___ Material shown ___

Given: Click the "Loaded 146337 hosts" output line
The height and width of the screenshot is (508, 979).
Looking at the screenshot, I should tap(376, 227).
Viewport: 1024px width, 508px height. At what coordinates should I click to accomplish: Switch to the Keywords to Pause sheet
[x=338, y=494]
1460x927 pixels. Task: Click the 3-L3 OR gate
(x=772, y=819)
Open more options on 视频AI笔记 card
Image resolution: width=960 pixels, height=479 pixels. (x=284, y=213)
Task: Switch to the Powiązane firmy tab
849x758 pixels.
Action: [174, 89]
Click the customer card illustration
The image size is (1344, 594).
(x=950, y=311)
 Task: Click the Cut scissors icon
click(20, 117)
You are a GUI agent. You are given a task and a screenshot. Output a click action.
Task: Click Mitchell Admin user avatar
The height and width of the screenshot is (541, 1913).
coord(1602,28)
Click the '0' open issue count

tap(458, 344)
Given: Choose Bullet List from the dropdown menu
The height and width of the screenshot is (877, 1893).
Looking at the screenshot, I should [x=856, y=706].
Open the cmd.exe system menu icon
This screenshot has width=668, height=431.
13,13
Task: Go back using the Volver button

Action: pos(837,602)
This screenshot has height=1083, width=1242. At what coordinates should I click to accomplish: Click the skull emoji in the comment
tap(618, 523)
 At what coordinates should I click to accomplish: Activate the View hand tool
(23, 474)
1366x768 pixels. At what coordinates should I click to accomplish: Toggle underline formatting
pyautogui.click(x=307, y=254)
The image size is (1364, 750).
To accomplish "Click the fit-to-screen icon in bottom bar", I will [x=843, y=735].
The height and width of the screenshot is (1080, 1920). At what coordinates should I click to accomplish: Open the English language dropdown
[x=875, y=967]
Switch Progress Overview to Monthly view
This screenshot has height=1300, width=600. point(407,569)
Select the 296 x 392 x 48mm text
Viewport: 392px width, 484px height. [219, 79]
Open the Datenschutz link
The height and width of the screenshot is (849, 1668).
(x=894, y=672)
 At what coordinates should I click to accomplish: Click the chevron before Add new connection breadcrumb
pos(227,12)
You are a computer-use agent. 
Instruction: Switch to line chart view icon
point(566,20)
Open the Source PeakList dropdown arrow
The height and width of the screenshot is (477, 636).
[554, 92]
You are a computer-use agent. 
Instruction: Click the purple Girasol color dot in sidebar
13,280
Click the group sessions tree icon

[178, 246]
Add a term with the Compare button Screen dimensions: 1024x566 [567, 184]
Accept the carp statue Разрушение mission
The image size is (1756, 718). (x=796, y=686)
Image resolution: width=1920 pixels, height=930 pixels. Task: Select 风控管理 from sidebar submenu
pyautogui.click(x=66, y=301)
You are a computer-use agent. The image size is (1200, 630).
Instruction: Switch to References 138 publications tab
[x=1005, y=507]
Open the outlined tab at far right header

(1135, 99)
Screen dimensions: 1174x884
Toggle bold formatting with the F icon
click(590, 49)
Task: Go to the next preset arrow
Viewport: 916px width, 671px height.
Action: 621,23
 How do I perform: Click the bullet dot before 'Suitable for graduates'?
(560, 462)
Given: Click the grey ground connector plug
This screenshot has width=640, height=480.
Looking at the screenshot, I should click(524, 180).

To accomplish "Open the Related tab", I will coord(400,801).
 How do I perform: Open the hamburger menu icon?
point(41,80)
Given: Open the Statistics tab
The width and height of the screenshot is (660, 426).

___

Exercise prompt :: From the first line down to the last, give the records again exactly.

Solution for this problem ::
Given: Click the "Loaded 146337 hosts" output line
The height and width of the screenshot is (508, 979).
Looking at the screenshot, I should tap(376, 227).
Viewport: 1024px width, 508px height. At what coordinates should I click to accomplish: Switch to the Keywords to Pause sheet
[x=338, y=494]
1460x927 pixels. Task: Click the 3-L3 OR gate
(x=772, y=819)
Open more options on 视频AI笔记 card
Image resolution: width=960 pixels, height=479 pixels. (x=284, y=213)
Task: Switch to the Powiązane firmy tab
849x758 pixels.
Action: [174, 89]
Click the customer card illustration
The image size is (1344, 594).
(x=950, y=311)
 Task: Click the Cut scissors icon
click(20, 117)
You are a GUI agent. You are given a task and a screenshot. Output a click action.
Task: Click Mitchell Admin user avatar
The height and width of the screenshot is (541, 1913).
coord(1602,28)
Click the '0' open issue count

tap(458, 344)
Given: Choose Bullet List from the dropdown menu
The height and width of the screenshot is (877, 1893).
Looking at the screenshot, I should [x=856, y=706].
Open the cmd.exe system menu icon
This screenshot has width=668, height=431.
13,13
Task: Go back using the Volver button

Action: pos(837,602)
This screenshot has height=1083, width=1242. At what coordinates should I click to accomplish: Click the skull emoji in the comment
tap(618, 523)
 At what coordinates should I click to accomplish: Activate the View hand tool
(23, 474)
1366x768 pixels. At what coordinates should I click to accomplish: Toggle underline formatting
pyautogui.click(x=307, y=254)
The image size is (1364, 750).
To accomplish "Click the fit-to-screen icon in bottom bar", I will [x=843, y=735].
The height and width of the screenshot is (1080, 1920). At what coordinates should I click to accomplish: Open the English language dropdown
[x=875, y=967]
Switch Progress Overview to Monthly view
This screenshot has height=1300, width=600. point(407,569)
Select the 296 x 392 x 48mm text
Viewport: 392px width, 484px height. [219, 79]
Open the Datenschutz link
The height and width of the screenshot is (849, 1668).
(x=894, y=672)
 At what coordinates should I click to accomplish: Click the chevron before Add new connection breadcrumb
pos(227,12)
You are a computer-use agent. 
Instruction: Switch to line chart view icon
point(566,20)
Open the Source PeakList dropdown arrow
The height and width of the screenshot is (477, 636).
[554, 92]
You are a computer-use agent. 
Instruction: Click the purple Girasol color dot in sidebar
13,280
Click the group sessions tree icon

[178, 246]
Add a term with the Compare button Screen dimensions: 1024x566 [567, 184]
Accept the carp statue Разрушение mission
The image size is (1756, 718). (x=796, y=686)
Image resolution: width=1920 pixels, height=930 pixels. Task: Select 风控管理 from sidebar submenu
pyautogui.click(x=66, y=301)
You are a computer-use agent. The image size is (1200, 630).
Instruction: Switch to References 138 publications tab
[x=1005, y=507]
Open the outlined tab at far right header

(1135, 99)
Screen dimensions: 1174x884
Toggle bold formatting with the F icon
click(590, 49)
Task: Go to the next preset arrow
Viewport: 916px width, 671px height.
Action: 621,23
 How do I perform: Click the bullet dot before 'Suitable for graduates'?
(560, 462)
Given: Click the grey ground connector plug
This screenshot has width=640, height=480.
Looking at the screenshot, I should click(524, 180).

To accomplish "Open the Related tab", I will coord(400,801).
 How do I perform: Open the hamburger menu icon?
point(41,80)
Given: Open the Statistics tab
The width and height of the screenshot is (660, 426).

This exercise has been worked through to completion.